MATERIAL FOR THIS TASK —

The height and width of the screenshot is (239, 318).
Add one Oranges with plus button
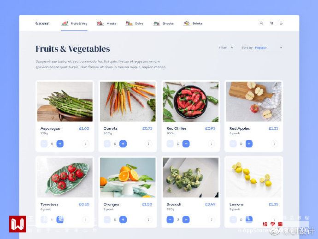[123, 220]
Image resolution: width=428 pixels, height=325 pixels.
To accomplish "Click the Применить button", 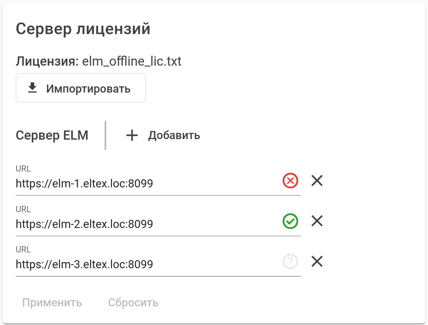I will (52, 303).
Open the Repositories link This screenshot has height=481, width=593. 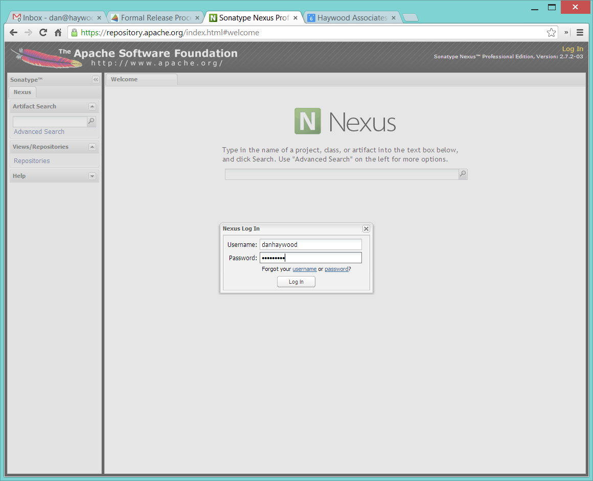tap(32, 161)
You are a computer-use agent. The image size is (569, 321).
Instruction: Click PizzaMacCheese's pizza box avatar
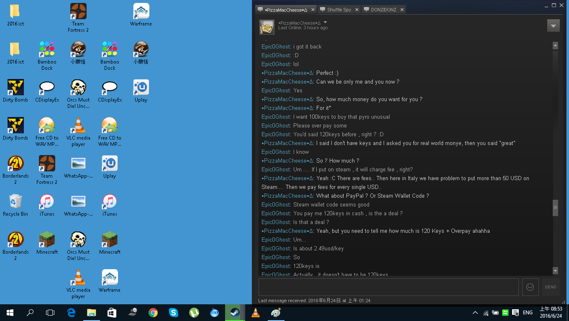click(x=267, y=27)
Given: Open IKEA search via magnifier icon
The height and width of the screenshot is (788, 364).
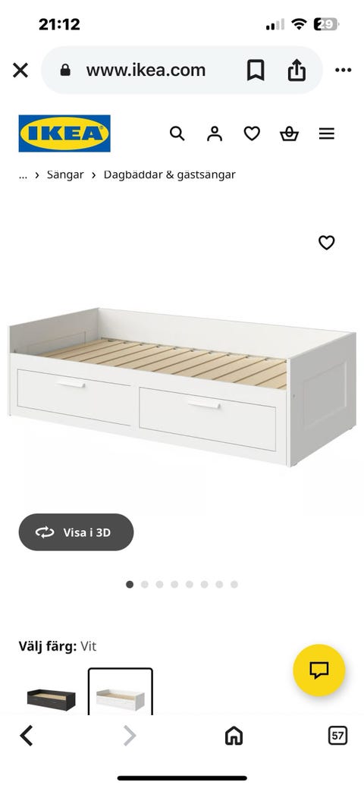Looking at the screenshot, I should coord(177,133).
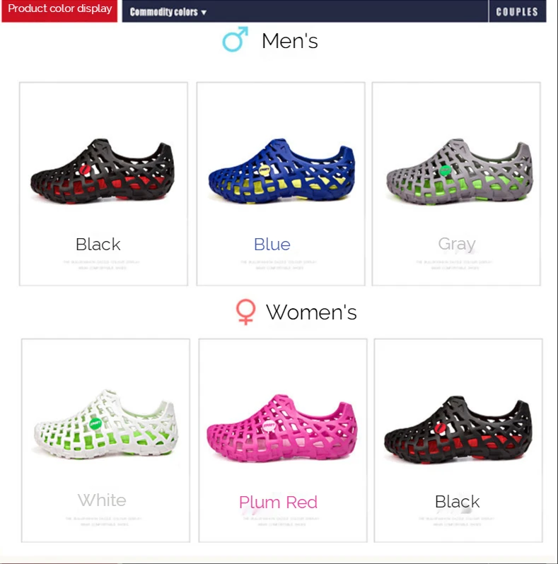Viewport: 558px width, 564px height.
Task: Select the women's Black color label
Action: [457, 501]
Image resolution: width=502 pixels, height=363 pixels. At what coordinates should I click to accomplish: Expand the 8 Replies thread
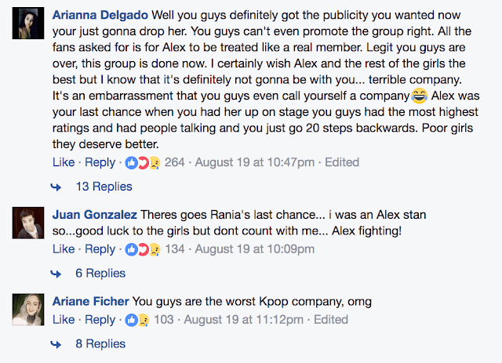(100, 344)
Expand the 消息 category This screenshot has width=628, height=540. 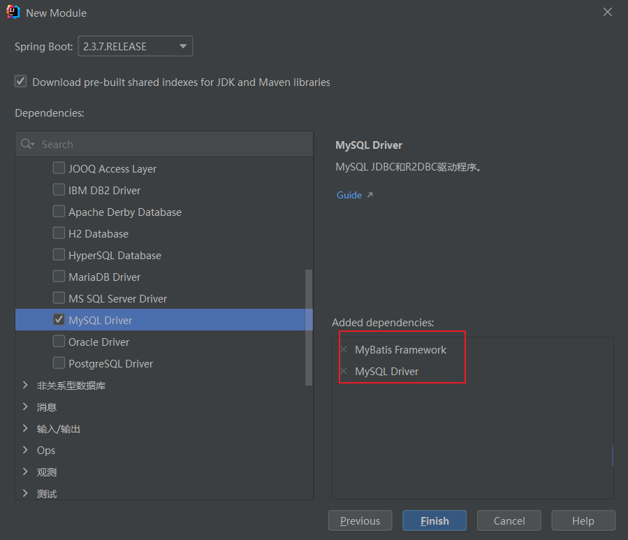pyautogui.click(x=25, y=407)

PROBLEM STATEMENT — Repeat exactly the stretch of the listing above that starts with the line holding "You are a computer-use" and finishes with the line holding "Given: Open IKEA search via magnifier icon", both included. Skip every picture.

YOUR RESPONSE —
You are a computer-use agent. The image size is (569, 321).
Instruction: Click PizzaMacCheese's pizza box avatar
click(x=267, y=27)
Given: Open IKEA search via magnifier icon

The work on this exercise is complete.